Welche Methode haben Sie für Ihre Studie gewählt?
Die Studie gliedert sich in zwei Teilprojekte. Zum einen die quantitative Opferbefragung, die gerade durchgeführt wird. Wir haben uns dabei für einen Onlinefragebogen entschieden, den Betroffene ausfüllen können. Die Befragung ist anonym, was gängig ist bei solchen Befragungen. Im zweiten Projektteil werden wir Interviews mit Experten führen, wie etwa Richtern, Strafverteidigern und Opferberatungsstellen, um die Ergebnisse des ersten Teils mit Expertenmeinungen abzugleichen.
Warum sprechen Sie für Ihre Studie explizit Fußballfans an?
Weil wir annehmen, dass das ein Bereich ist, der in einem besonderen Maß betroffen ist.
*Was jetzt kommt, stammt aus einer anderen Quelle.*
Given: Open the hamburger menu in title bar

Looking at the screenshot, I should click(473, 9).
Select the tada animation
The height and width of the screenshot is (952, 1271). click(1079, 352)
Es gibt zwischen Fans und Polizei viel Kontakt und ein schon länger etabliertes Konfliktverhältnis. Deshalb gehen wir davon aus, dass es in diesem Konfliktverhältnis auch häufiger zu solchen Vorfällen kommt, als in anderen gesellschaftlichen Bereichen.
Spielen da nicht auch noch andere Gründe eine Rolle, als dieses Konfliktverhältnis?
Natürlich, da spielen eine ganze Reihe von Gründen eine Rolle, die diese Kontakte prägen. Welche das genau sind, wollen wir mit unserer Studie gerade untersuchen. Zugleich ist die Polizei in der jüngeren Vergangenheit bemüht, den Bereich Fußball deutlich stärker zu regulieren, was natürlich nicht ohne Folgen bleibt.
Nach Auseinandersetzungen zwischen Fußballfans und Polizei werden häufig Szenen diskutiert, die sich für den unbeteiligten Beobachter sehr eindeutig abgespielt haben. Aber ab welchem Punkt ist die von Ihnen untersuchte Polizeigewalt rechtswidrig?
Es ist gesetzlich konkret geregelt, in welchen Situationen die Polizei Gewalt einsetzen darf, um beispielsweise eine Festnahme oder einen Platzverweis durchzusetzen. Der Einsatz von Gewalt ist dabei immer die „ultima ratio“ und muss stets dem Grundsatz der Verhältnismäßigkeit genügen. Er muss also erforderlich sein, das heißt es darf kein milderes Mittel geben, und er muss angemessen sein, also im Verhältnis zum eigentlichen Anlass stehen.